As confirmation, we have a recent report, by the Associated Press no less, informing us why there will indeed be a health care bill this year, even though the industry, and their Republican (and Democratic) stooges would prefer to keep things as they are. The report—“Lobbyists the silver lining in health care storm?” by Ricardo Alonso-Zaldivar—tells us why “the drug industry, the American Medical Association, hospital groups and the insurance lobby are all saying Congress must make major changes this year.” What? THEY want health care reform? How could this be?
The answer is elementary. First, they see the writing on the wall: Joe Sixpack can’t afford health care any more. Second, government programs have “gotten increasingly friendly to private insurance companies,” giving them “major roles as middlemen” in Medicare and Medicaid. You know, like Bush’s great prescription-drug boondoggle for Medicare, called, cynically, Medicare Advantage.
But the real bonanza for these guys is the central requirement, in both House and Senate plans, to require health care for all. That is, the new plan will require everybody to buy coverage. And what will this do? Why it will “guarantee a steady stream of customers subsidized by taxpayers not only for insurers, but for all medical providers.” In other words, 47 million more customers will now have to procure health insurance. And if they can’t afford it—otherwise, why wouldn’t they have it in the first place—good old Uncle Sam, which is the taxpayer, will help them to pay for it. No matter how high the costs go.

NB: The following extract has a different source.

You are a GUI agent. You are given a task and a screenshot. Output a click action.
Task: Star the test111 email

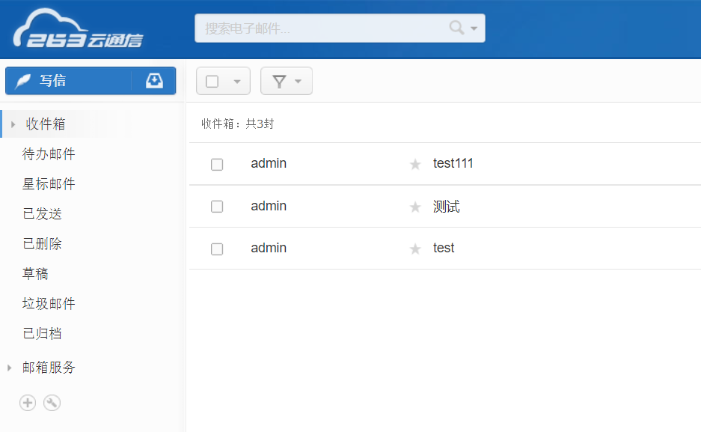coord(416,164)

Dr. Marcia Angell, who was a guest on Bill Moyers’ show last Friday, said essentially the same thing. Unless, she said, there’s a change in the system—the economic system of unfettered capitalism willing to sacrifice anyone and everything for profit—all President Obama’s health care reform will do is increase the profits for private health care companies, doctors, and hospitals by presenting them with a CAPTIVE MARKET—i.e., of Americans now FORCED to buy health care.
The thing is, we already know how this turns out. Massachusetts and a half dozen other states have already enacted this kind of reform, giving subsidies to the poor in order for them to buy insurance from the private health industry. And it has turned out to be more expensive, not less. So it appears that the only way our obscene medical costs will ever be reduced is by means of a government-run plan (the so-called “public option” the Republicans have tried to characterize as, ugh, socialism!), or, even better, a single-payer plan like Medicare. It would be a real plan that, by virtue of the numbers enrolled and the government’s power of mass purchasing, for instance from drug companies, but also from doctors and hospitals, would be able to reverse the trend of ever more expensive treatments for the ever more numerous conditions the industry can soak us for. Without that—and it is not clear at this moment if a “public option” will survive the congressional bartering and lobbying process—the sharks will remain in business, with the predators growing ever fatter, and thus ever more able to bludgeon our so-called representatives in our so-called representative democracy (and I include the President himself) into doing their multibillion-dollar bidding.